Last week, Judge Richard W. Story (Northern District of Georgia), ruled in favor of the State of Georgia and ordered Carl Malamud to remove the Official Code of Georgia Annotated (OCGA) from public.resource.org.
There are a number of reports circulating:
The State of Georgia wins its suit against Carl Malamud for publishing official annotations to the law of the land by Simon Reichley.
If you publish Georgia’s state laws, you’ll get sued for copyright and lose by Joe Mullin.
Reprinting Georgia legal code violates copyright law, US judge rules in Ars Technica.
I think fees for FOIA requests serve to suppress inquiry so you can imagine where my sympathies lie in this case.
However, to promote greater public access to law, Malamud’s strategy with the State of Georgia is a lesson in how NOT to proceed (from Ars Technica):
…
In 2013, Malamud scanned all 186 volumes and supplements of the OCGA and posted copies on the website. He also sent flash drives with copies of the laws to Georgia speaker of the House, David Ralston, and other lawmakers, lawyers and policymakers.
Accompanying the flash drives, Malamud wrote a letter stating his intention to make the laws available so that “public servants, members of the bar, citizens, and members of the business community have ready access to the laws that govern them.”
… (emphasis in the original)
Whether the Code Revision Committee withholds the OCGA from the public out of spite, some deluded notion of competition between digital and print products, or for more nefarious reasons isn’t known to me.
But taking Code Revision Committee’s toy and waving it in front of them, isn’t going improve the situation.
Now we have have bad case law on law + annotation. Bad case law likely to be affirmed in this circuit. (Poor forum shopping.) Reversal requires Malamud to win the Supreme Court lottery. Way to go.
Here’s an alternative:
First, Judge Story lists contents of each O.C.G.A volume:
The Agreement requires the official Code to include not only the statutory provisions, but also “annotations, captions, catchlines, headings, history lines, editorial notes, cross-references, indices, title and chapter analyses, research references, amendment notes. Code Commission notes, and other material related to or included in such Code at the direction of the Commission” [Doc. No. 29-8, p. 2]. Each O.C.G.A. volume and supplement therefore contains statutory text and non-statutory annotation text, including judicial decision summaries, editor’s notes, research references, notes on law review articles, summaries of the opinions of the Attorney General of Georgia, indexes, and title, chapter, article, part, and subpart captions, which are all prepared by Lexis/Nexis under the requirements of the Agreement [Doc. No. 17, ¶¶ 3, 9, 18, and 26]. (Code Revision Commission, et
al. vs. Public.Resource.Org, Inc., page 3)
You will notice that court decisions, law review articles, opinions of Attorney General of Georgia are all “facts” and not subject to copyright. That is you could not use Lexis/Nexis summaries but you certainly could provide your own.

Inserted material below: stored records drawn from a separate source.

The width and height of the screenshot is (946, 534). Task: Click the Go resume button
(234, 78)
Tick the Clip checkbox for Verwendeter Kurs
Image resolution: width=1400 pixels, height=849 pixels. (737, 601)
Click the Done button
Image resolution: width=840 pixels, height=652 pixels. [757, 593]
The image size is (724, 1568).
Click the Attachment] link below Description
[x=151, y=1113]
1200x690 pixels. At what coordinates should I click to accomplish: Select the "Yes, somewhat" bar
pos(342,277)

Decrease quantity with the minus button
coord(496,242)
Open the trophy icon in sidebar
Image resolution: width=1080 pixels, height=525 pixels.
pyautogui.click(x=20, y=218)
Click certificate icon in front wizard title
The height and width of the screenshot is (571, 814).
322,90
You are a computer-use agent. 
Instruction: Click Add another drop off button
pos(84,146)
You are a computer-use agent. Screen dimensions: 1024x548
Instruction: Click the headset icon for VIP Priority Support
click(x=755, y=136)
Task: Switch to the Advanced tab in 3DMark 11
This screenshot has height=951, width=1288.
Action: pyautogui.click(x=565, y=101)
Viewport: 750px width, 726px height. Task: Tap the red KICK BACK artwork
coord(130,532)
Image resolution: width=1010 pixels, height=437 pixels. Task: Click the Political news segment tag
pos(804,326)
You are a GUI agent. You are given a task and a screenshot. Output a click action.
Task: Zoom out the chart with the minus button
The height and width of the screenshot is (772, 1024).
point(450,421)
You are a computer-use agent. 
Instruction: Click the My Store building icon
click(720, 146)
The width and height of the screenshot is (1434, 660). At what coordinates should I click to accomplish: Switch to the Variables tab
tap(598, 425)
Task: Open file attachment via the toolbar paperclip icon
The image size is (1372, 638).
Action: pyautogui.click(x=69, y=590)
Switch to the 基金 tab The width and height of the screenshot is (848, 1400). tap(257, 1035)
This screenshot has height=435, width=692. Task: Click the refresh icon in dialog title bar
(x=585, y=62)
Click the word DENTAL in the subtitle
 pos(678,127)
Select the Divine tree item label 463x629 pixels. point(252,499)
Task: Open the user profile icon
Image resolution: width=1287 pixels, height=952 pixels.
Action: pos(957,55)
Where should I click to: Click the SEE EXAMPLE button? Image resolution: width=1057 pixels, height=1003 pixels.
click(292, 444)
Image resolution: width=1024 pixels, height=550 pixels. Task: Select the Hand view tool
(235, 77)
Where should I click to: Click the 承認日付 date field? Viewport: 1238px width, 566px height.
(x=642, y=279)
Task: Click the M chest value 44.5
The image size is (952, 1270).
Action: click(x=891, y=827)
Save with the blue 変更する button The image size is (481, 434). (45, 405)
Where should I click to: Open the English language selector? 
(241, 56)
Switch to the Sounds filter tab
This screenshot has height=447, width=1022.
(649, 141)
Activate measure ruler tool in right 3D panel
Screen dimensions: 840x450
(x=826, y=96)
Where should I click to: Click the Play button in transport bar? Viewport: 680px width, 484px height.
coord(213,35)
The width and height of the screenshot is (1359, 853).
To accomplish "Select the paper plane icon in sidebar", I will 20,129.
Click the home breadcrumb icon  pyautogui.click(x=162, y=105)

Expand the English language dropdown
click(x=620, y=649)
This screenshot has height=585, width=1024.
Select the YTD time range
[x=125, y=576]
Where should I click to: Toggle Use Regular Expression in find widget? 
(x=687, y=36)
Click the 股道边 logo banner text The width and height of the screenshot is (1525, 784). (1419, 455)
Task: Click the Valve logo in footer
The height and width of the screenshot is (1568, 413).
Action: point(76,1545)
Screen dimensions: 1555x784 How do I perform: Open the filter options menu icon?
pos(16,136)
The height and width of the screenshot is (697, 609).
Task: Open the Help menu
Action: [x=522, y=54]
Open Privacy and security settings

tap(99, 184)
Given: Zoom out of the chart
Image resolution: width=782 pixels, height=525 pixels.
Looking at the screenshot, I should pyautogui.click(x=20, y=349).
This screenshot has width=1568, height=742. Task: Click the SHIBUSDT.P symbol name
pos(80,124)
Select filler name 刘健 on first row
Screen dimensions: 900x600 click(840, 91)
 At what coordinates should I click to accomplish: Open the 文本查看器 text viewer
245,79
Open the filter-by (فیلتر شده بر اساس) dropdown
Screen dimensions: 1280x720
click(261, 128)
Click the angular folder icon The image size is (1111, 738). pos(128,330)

Some other “facts” in the annotations include:
…
The Official Code of Georgia’s copious annotations help you expand your research and include:
• Decisions of the U.S. Supreme Court, the Supreme Court of Georgia, the Courts of Appeals of Georgia, and all federal cases arising in Georgia
• Opinions of the Georgia Attorney General
• State law reviews
• ALR
• American Jurisprudence
• American Jurisprudence, Pleading and Practice
• American Jurisprudence, Proof of Facts
• American Jurisprudence, Trials
• Corpus Juris Secundum
• Uniform Laws Annotated
• Cross reference notes to statutes, rules, and regulations including the United States Code and the Official Compilation of the Rules and Regulations of the State of Georgia
• All case citations are Shepardized® for accuracy and relevant subsequent history.
… (Official Code of Georgia Annotated)
The first step in production of a public access version of Georgia law would be the acquisition of LexisNexis CD – Georgia Primary Law as a comparison or proofing copy to be used against your OCR of the scanned volumes. Once that’s done, use XQuery to purge the non-factual material, leaving markers where new summaries need to be added.
The second step would be to crowd-source among law students the missing summaries. Proposed summaries are critiqued by other law students. Not every student makes law review but a killer annotation in the Unofficial Code of Georgia Annotated (U.C.G.A.) could provide some street cred.
A possible third step, taking the U.C.G.A. beyond the traditional product, is to use crowd-sourcing to annotate statutes with trial judge rulings, parties and their lawyers. Facts have some relationship to outcomes in court cases but not as much as you may think. Why do so many IP cases go to the Eastern District of Texas? I promise, it’s not the facts of the cases.
More complicated than scanning and posting images but public access, a value-add and a better product than is currently available.
PS: I would omit Code Revision Committee annotations as they are unlikely to grant permission and the U.C.G.A. will be valuable even without their participation. This means, of course, they would not be getting any royalties from the use of the U.C.G.A.
PPS: These principles apply to other legal publishing monopolists. I’m game if you are.